習い事の増加に対する背景として、もう一つ考えられるのは、学校に対する期待度ではないだろうか。
ある母が言うには、「学校は、できないことをできるようにしてくれればいい」
言い換えれば、「できることを、よりできるように…」の期待は、学校ではなく、習い事に向けるということか。
とりわけ、現在は昔とは違い、勉強さえできれば・学歴さえ手に入れれば…などと言った価値観・学歴に対する信仰が崩れて久しい。
となると、必然的に勉強以外の習い事も「あれも」「これも」と真面目な親ほど増やしてしまう傾向があると思う。
それを前述の共働きによる預かり需要が更に拍車をかける。
今の子供たちにとって、複数の習い事をするということは最早当たり前。
極めつけは、以前私が担当していたとある小学校4年生の女子だが、何と習い事を週に9つも掛け持ちしていた。

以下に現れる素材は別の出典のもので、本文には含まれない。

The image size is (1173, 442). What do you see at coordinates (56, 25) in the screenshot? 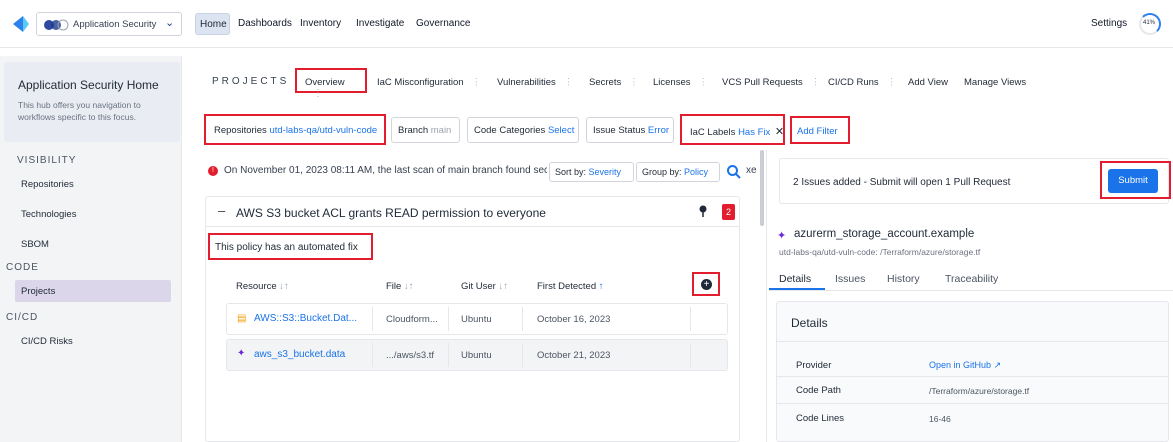
I see `workspace-icon` at bounding box center [56, 25].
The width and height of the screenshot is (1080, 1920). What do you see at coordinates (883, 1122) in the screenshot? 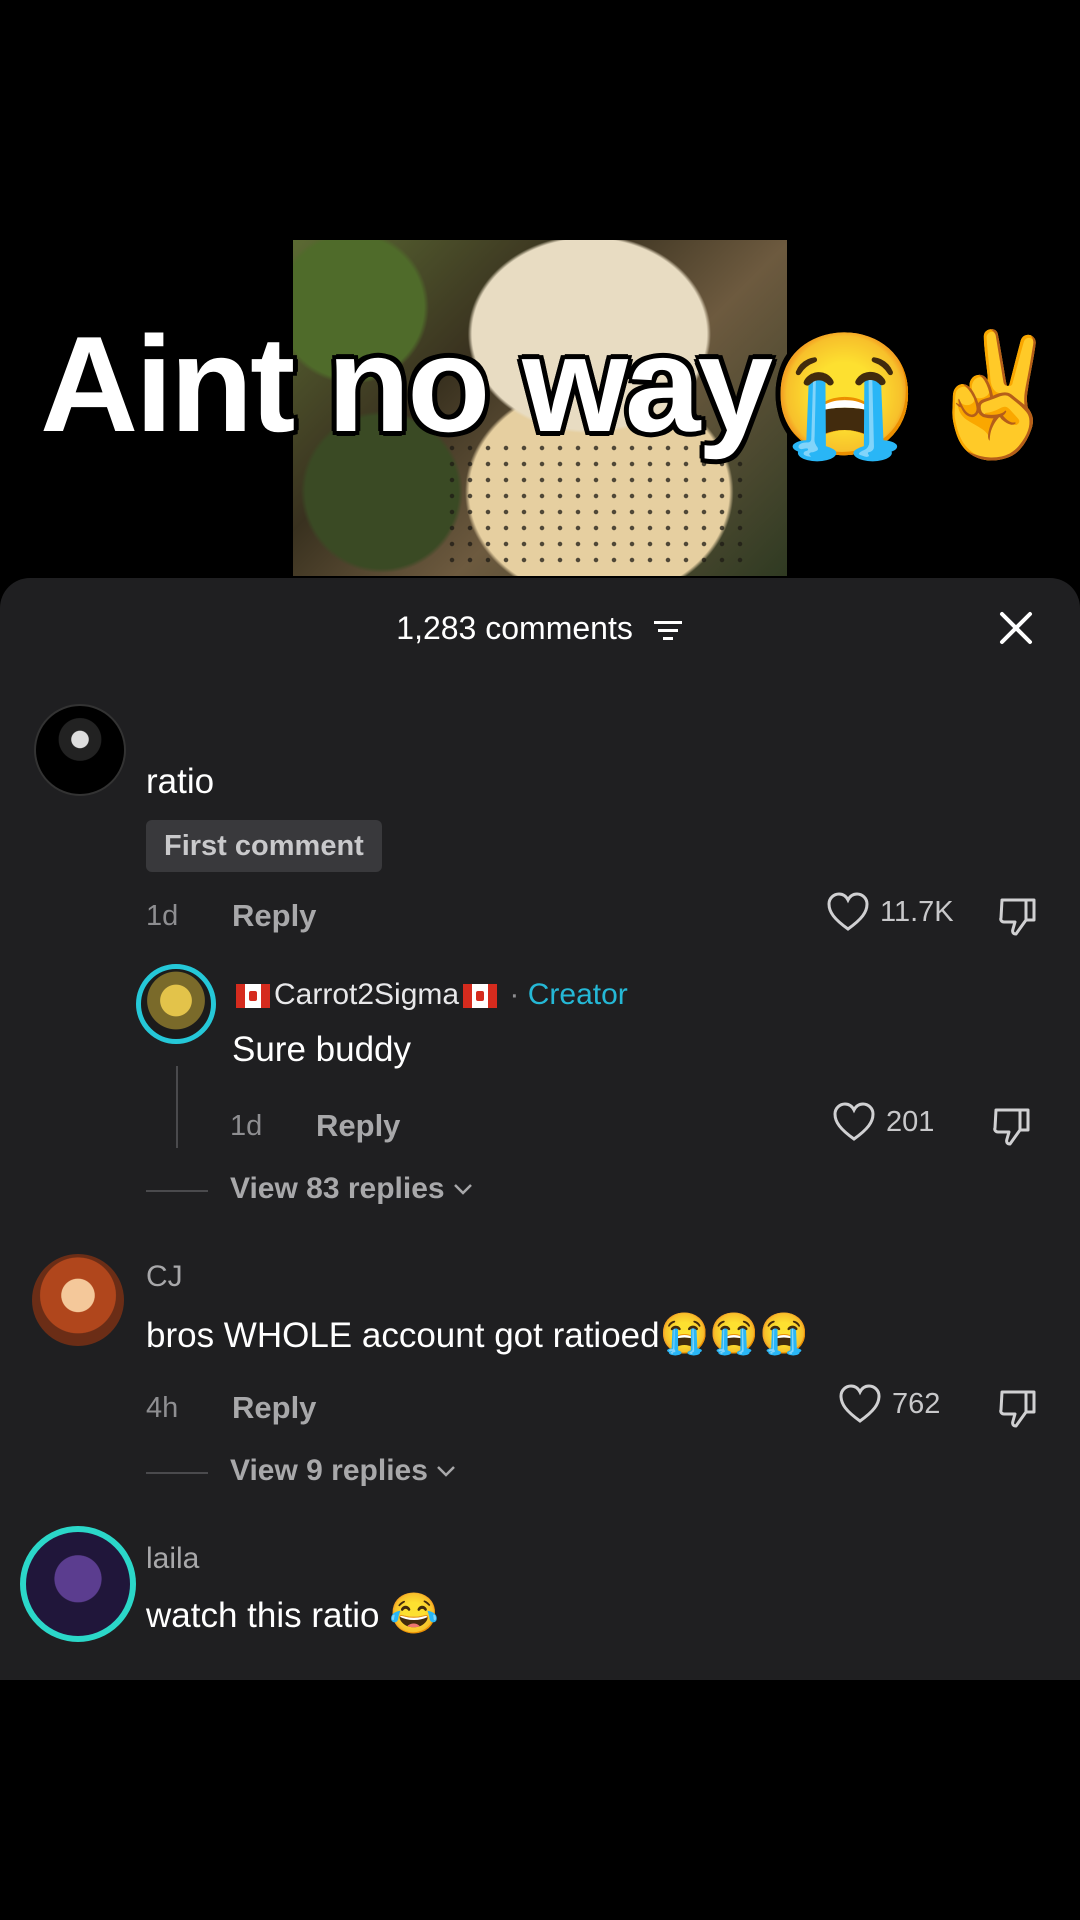
I see `like-button: 201` at bounding box center [883, 1122].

これには私も本当に驚いた…。
ただ、9つは流石に極端な例だとしても、今後もできるだけ多くの習い事を子どもにさせようとする流れ自体は変わらないだろう。
そして、注目したいのは親世代の意識だ。いわゆる今の小・中学生の親世代の多くは、就職氷河期世代にあたる。つまり、大学まで進学していたにも関わらず就職難にあった受難の世代。
その世代の親が、子供にも同じ想いをさせないようにと転ばぬ先の杖で、将来を見据えて色々な経験を積ませるべく習い事を数多くさせるであろうことは想像できないだろうか。